For BMW there is no hesitation about investing further in the UK. The new joint venture engine will be assembled at BMW’s existing Hams Hall engine plant at Coleshill in the Midlands. It is needed for the Mini because the contract for supply of the existing engine – built by Chrysler in at Curitiba in Brazil – comes to an end next year.


For BMW, the move means that Mini becomes self-contained in the UK with pressings from Swindon and assembly at Cowley all within 90 minutes of each other.


BMW had the option of having its engines assembled at the same place as Peugeot – at Francaise de Mecanique in Douvrin near Lille, France.


But it prefers the UK. The decision is part based on the preference to have all vital Mini operations in a cluster and part on the good sense of further loading the Hams Hall plant which already makes all BMW’s four cylinder petrol engines – currently at the rate of 150,000 a year but with a capacity of 400,000.
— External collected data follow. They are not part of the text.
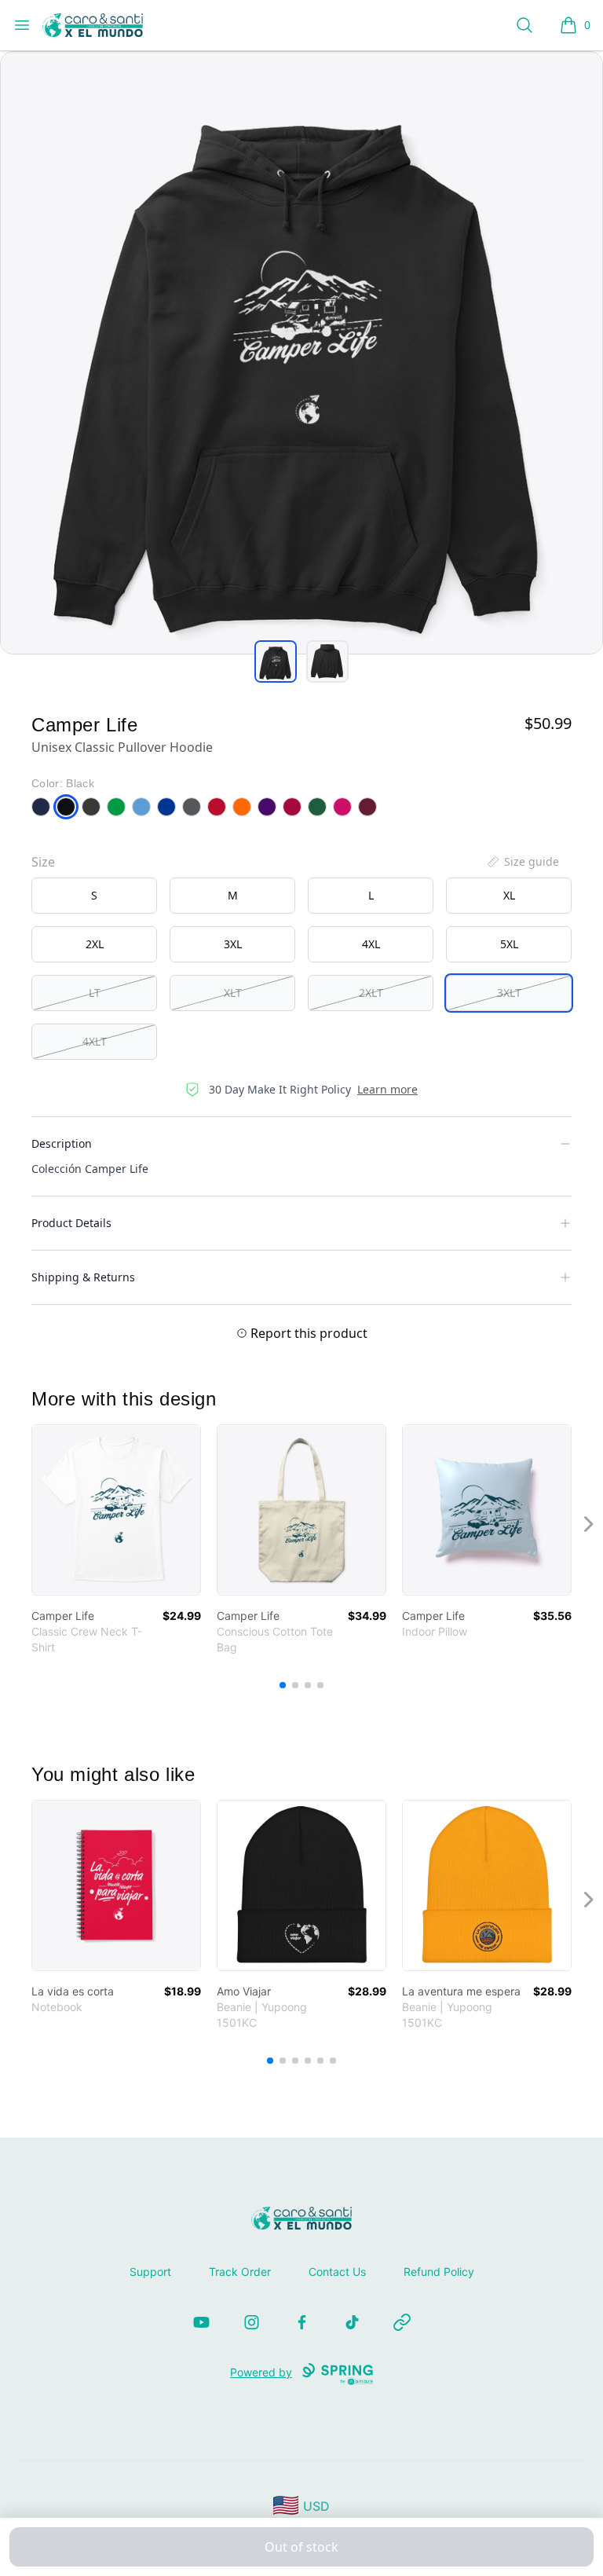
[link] (116, 1510)
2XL (95, 943)
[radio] (94, 896)
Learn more (387, 1089)
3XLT (509, 992)
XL (509, 895)
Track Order (240, 2271)
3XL (233, 943)
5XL (509, 943)
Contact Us (337, 2271)
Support (150, 2271)
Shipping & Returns (83, 1277)
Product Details (71, 1222)
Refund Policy (439, 2271)
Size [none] (43, 861)
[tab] (275, 661)
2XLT (371, 992)
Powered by (261, 2372)
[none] (522, 862)
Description (61, 1143)
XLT (233, 992)
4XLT (94, 1041)
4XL (371, 943)
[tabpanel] (301, 352)
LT (94, 992)
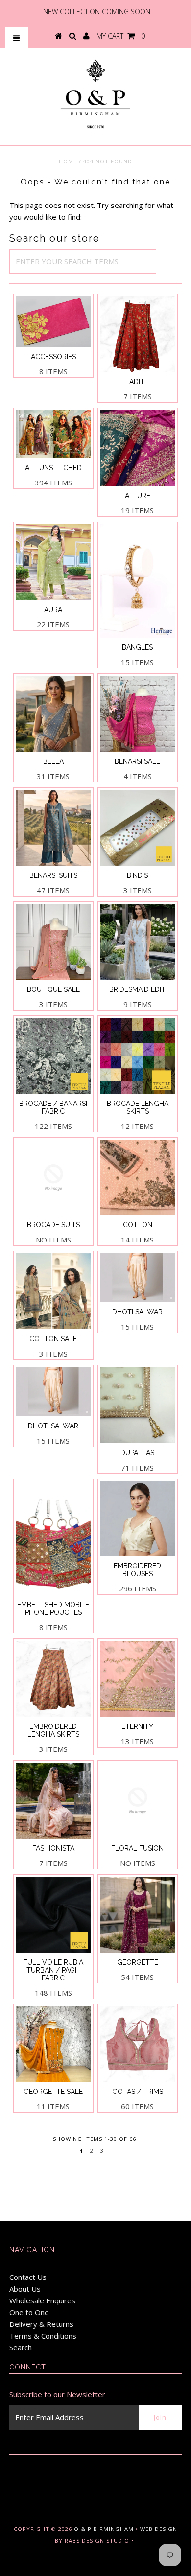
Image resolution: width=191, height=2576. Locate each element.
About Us (25, 2289)
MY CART (120, 36)
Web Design (158, 2528)
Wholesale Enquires (42, 2300)
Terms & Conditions (42, 2336)
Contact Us (28, 2277)
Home (68, 161)
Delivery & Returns (41, 2324)
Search (20, 2347)
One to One (29, 2312)
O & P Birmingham (104, 2528)
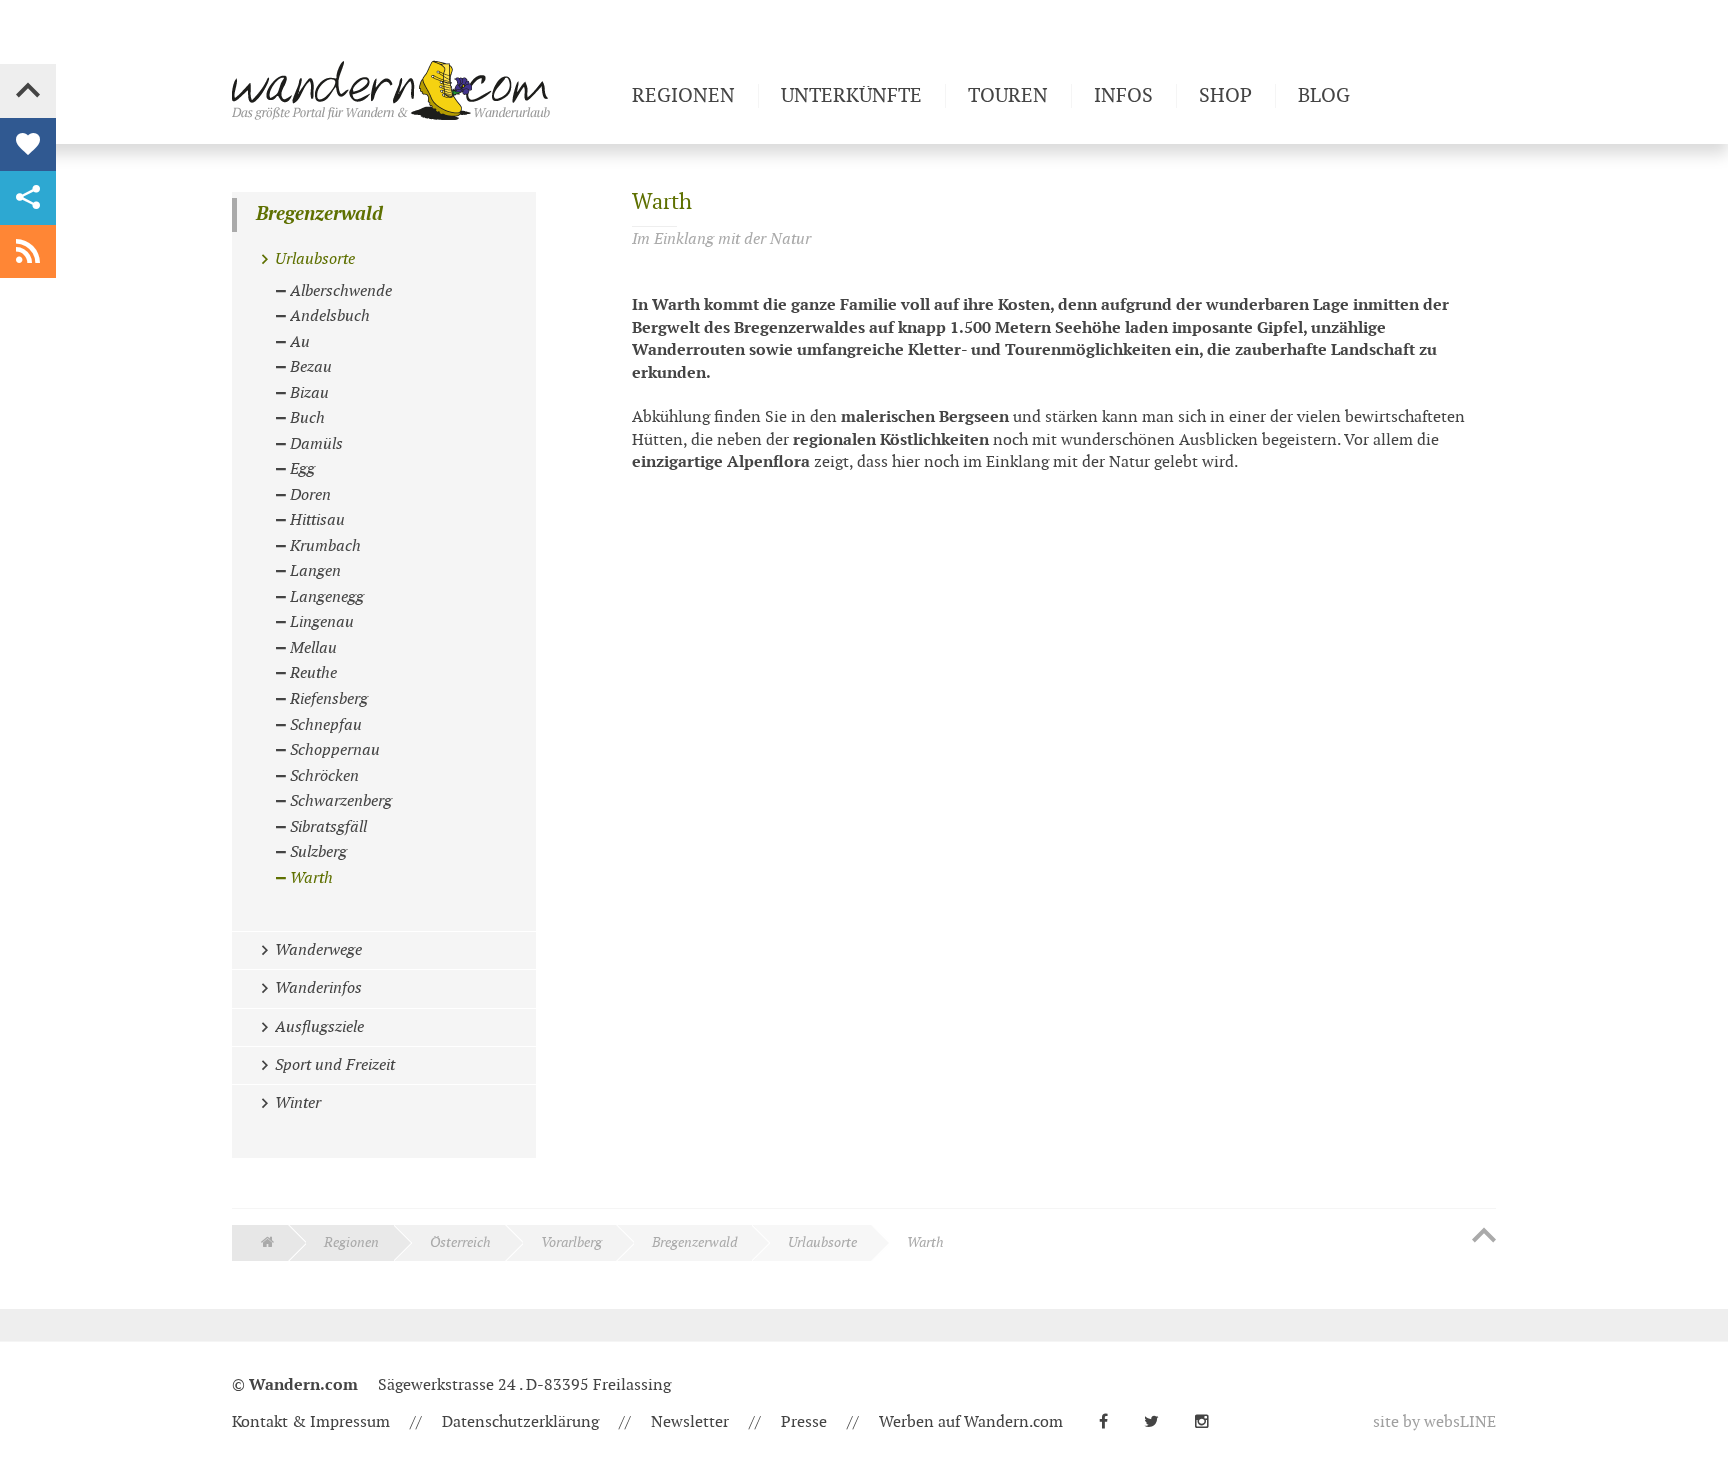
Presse (804, 1422)
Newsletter (690, 1422)
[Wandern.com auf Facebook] (1111, 1422)
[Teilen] (28, 198)
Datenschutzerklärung (520, 1422)
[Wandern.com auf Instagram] (1210, 1422)
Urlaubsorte (822, 1242)
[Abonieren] (28, 252)
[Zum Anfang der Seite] (1484, 1237)
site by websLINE (1434, 1422)
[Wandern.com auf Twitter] (1159, 1422)
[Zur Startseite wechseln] (424, 90)
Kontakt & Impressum (311, 1422)
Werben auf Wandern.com (971, 1422)
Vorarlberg (571, 1242)
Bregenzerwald (319, 214)
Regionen (351, 1242)
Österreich (460, 1242)
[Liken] (28, 145)
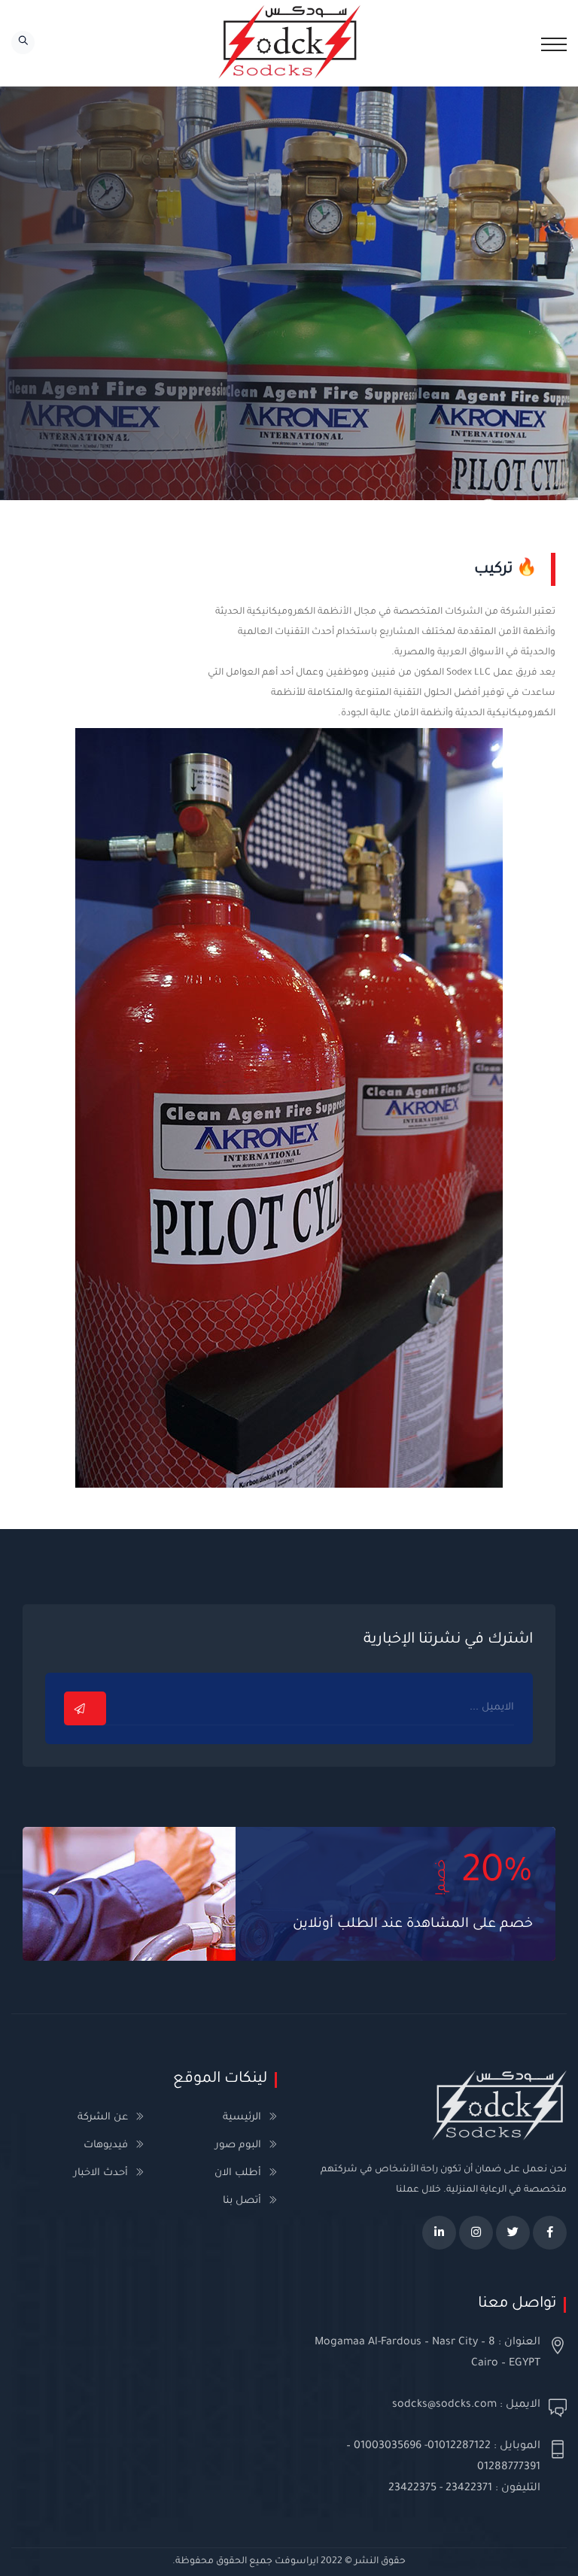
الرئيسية (242, 2117)
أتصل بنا (242, 2201)
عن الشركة (103, 2117)
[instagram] (476, 2233)
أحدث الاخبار (101, 2173)
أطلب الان (237, 2173)
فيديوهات (106, 2145)
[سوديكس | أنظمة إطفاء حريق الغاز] (289, 43)
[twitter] (513, 2233)
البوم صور (238, 2145)
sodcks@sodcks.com (444, 2405)
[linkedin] (439, 2233)
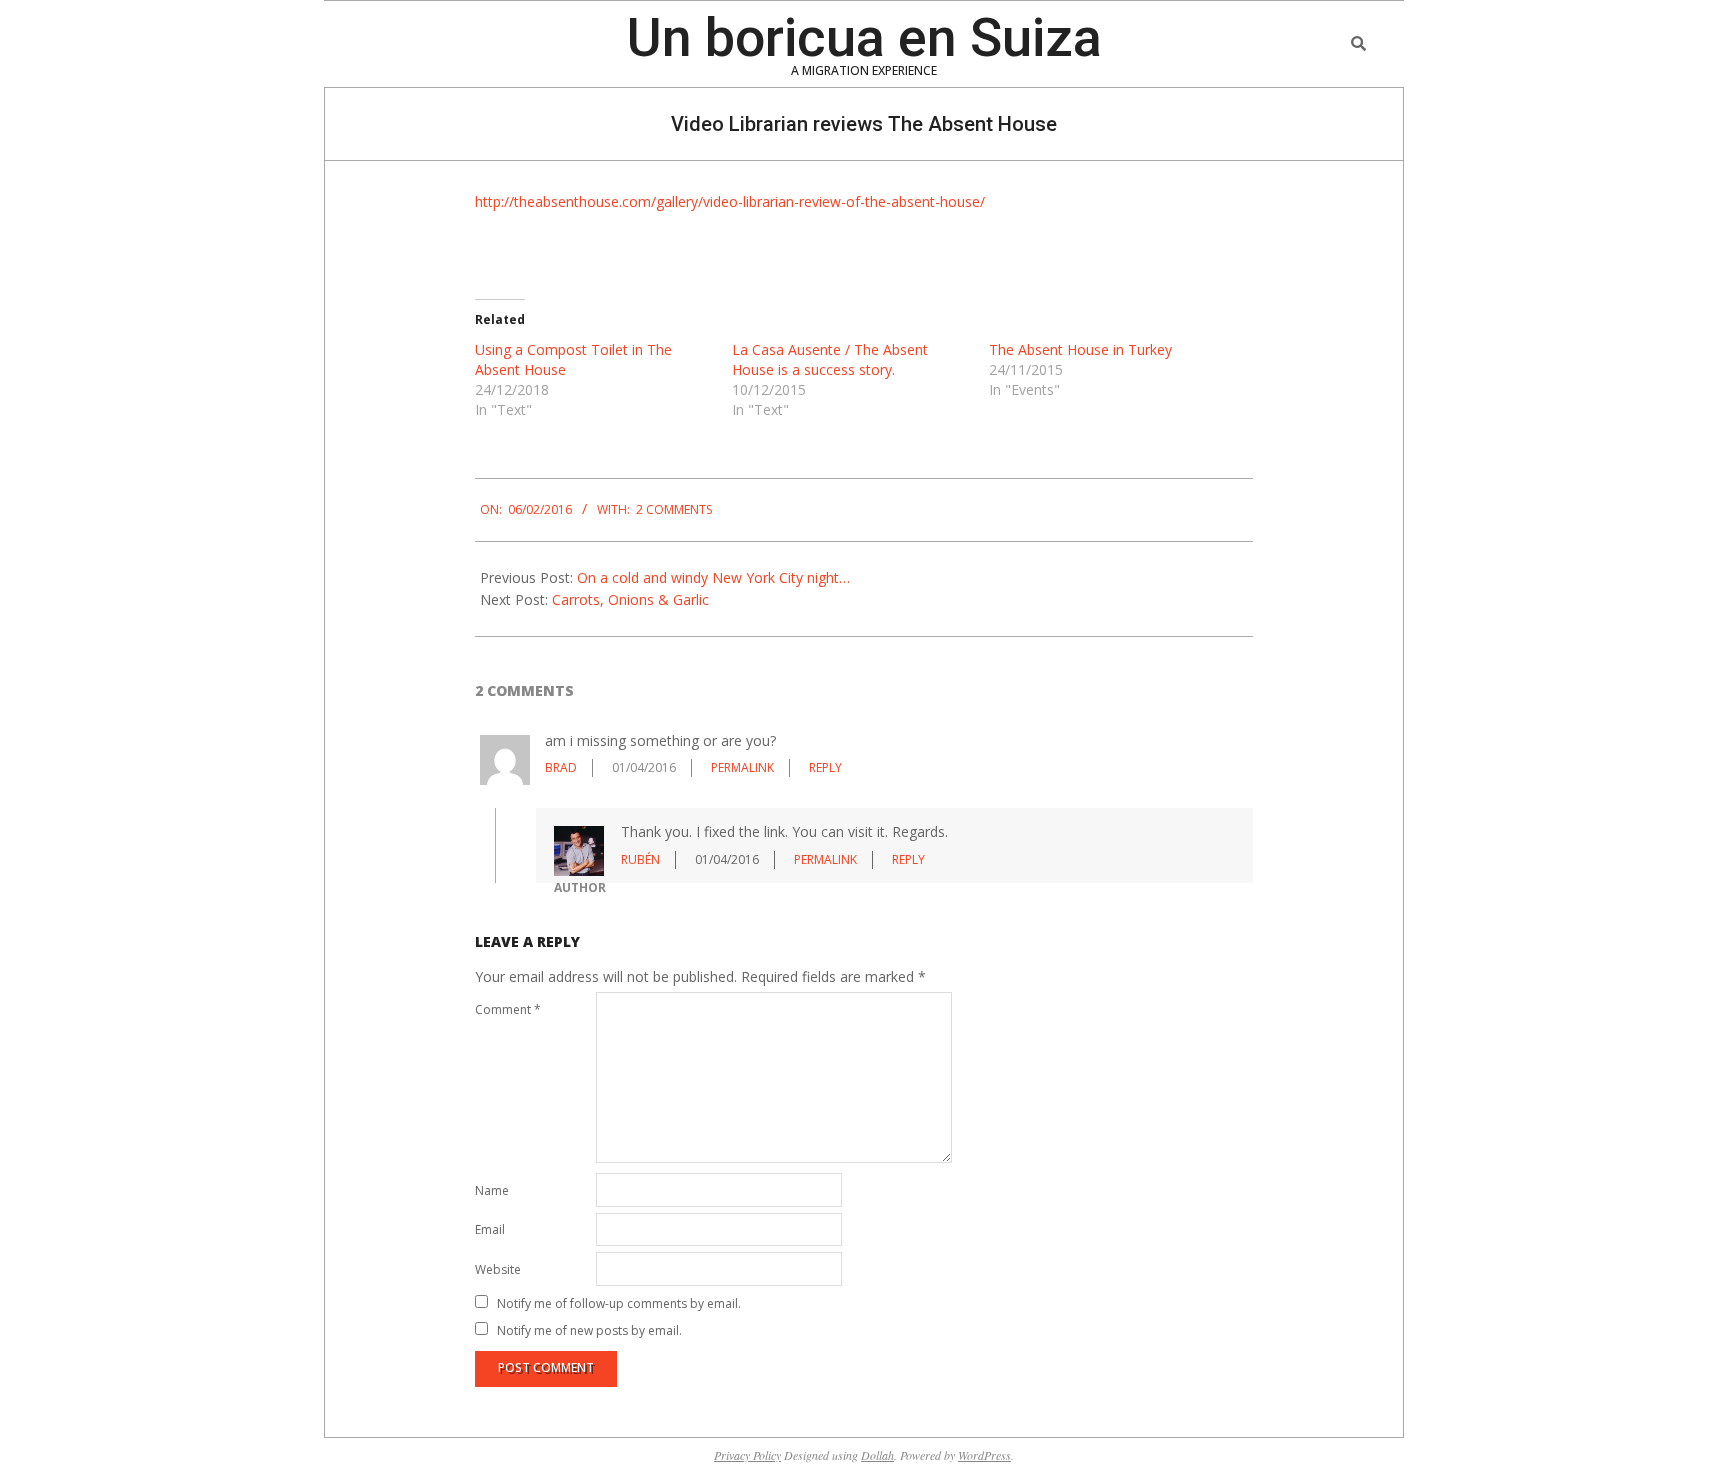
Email (490, 1229)
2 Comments (674, 509)
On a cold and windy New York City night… (713, 577)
Harald Kruger, the plant’s managing director, says that there is no question about the UK having a role in engine manufacture. Basic labour rates are not the highest in Europe, labour flexibility and labour skills are the best in the group and the scrap rate is the best for all BMW engine operations. Reliability and flexibility easily offset the 20% labour cost saving that might exist for them in Eastern Europe, and the proximity to the Mini assembly line means that customer preference for late changes of engine specification can easily be accommodated.


BMW is so certain that Hams Hall give them a competitive advantage that if PSA were to build 207 in the UK and were to ask for final assembly of the co-op engine in the UK, BMW would have to think very hard indeed about meeting the request.